> Differential privacy makes this trade-off explicit, and thus impossible to ignore.
I think he has it backwards here.
Techniques like differential privacy hide the fact that a trade-off exists, except for a small cadre of experts who live and breathe this stuff.
I don’t know enough to defend this decision, but it strikes me that if there is a real trade-off, not having access to these techniques will force people other than statisticians to confront the trade-off.
If data about the public is so dangerous that we must disguise the results, then perhaps its data we shouldn’t be collecting in the first place.
imho, one big reason why Data Science as a big org lost clout in tech companies was a tendency to treat DS as gatekeepers of data. Outsourcing the responsibility of stat thinking gave many DS a weird power trip; when one dude gets to decide the trade-offs first without anyone around them needing to understand properly.
> If data about the public is so dangerous that we must disguise the results, then perhaps its data we shouldn’t be collecting in the first place.
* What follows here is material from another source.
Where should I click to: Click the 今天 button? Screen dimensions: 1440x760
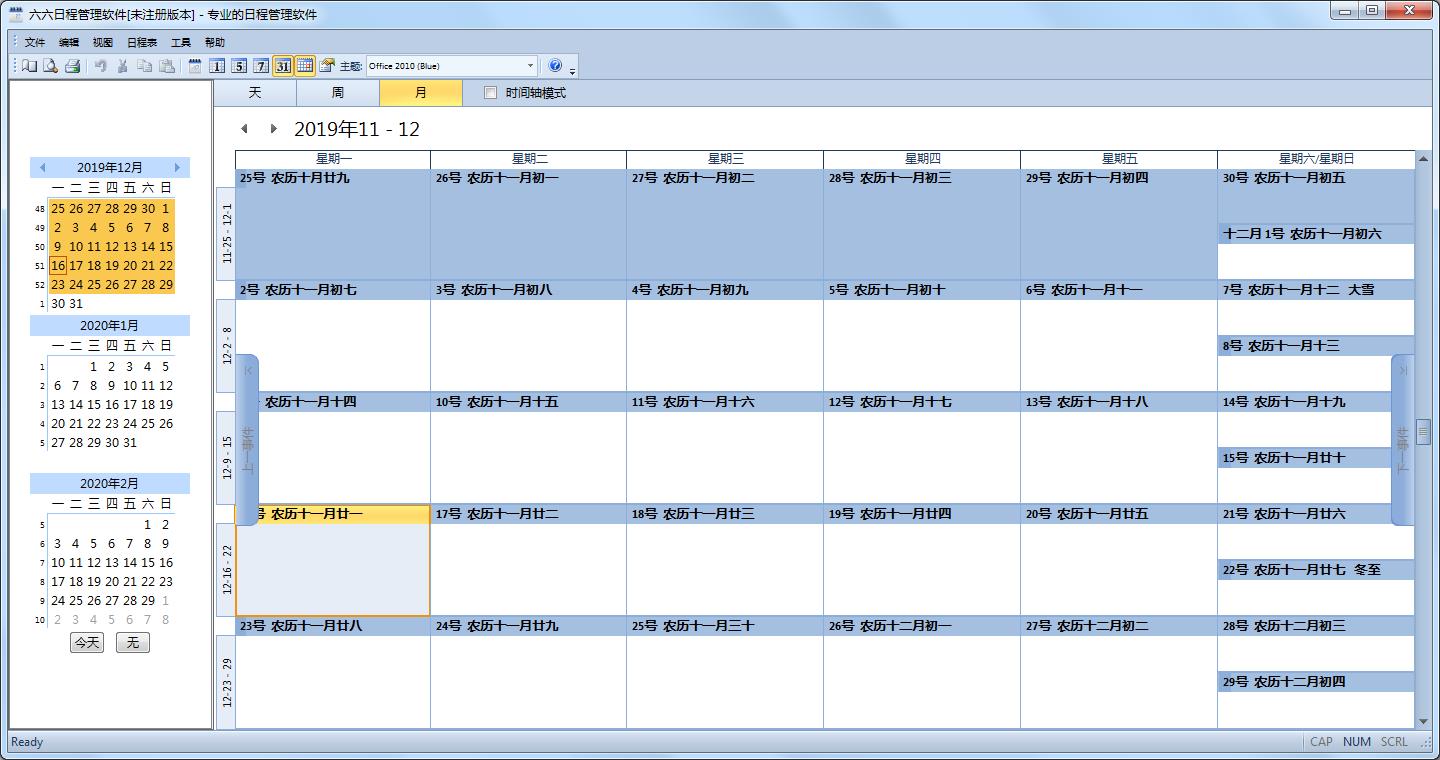[x=87, y=642]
By this logic no one should ever collect your address for any reason ever. How do we function as a society if we can’t ever give PII in any context? Anonymization/security is critical and makes a lot of critical functions possible.
How could you receive your mail in a world where we never give out/collect info that is potentially hazardous?
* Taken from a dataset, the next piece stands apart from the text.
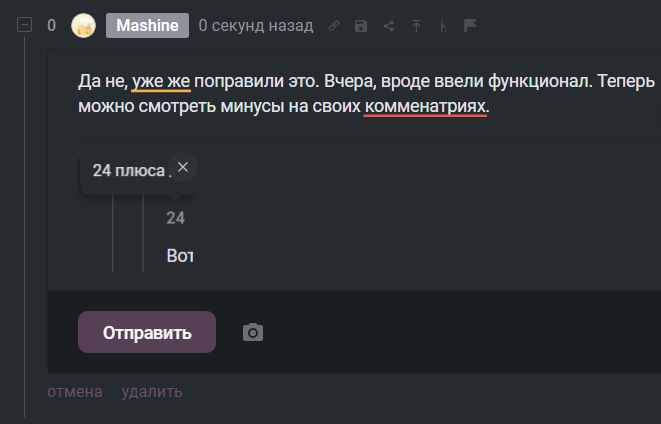Click the удалить link
This screenshot has height=424, width=661.
tap(152, 391)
Nope private data about people is published unintentionally regularly, Netflix history and medical records being some of the notable examples.
People are bad at making the tradeoff because they consistently underestimate the amount of information that is leaked. Forcing them to leak safe amounts of information is the right way.
Not sharing or collecting the data could in some cases be better but there is clear value in this data so the optimal amount to store and make public is not 0.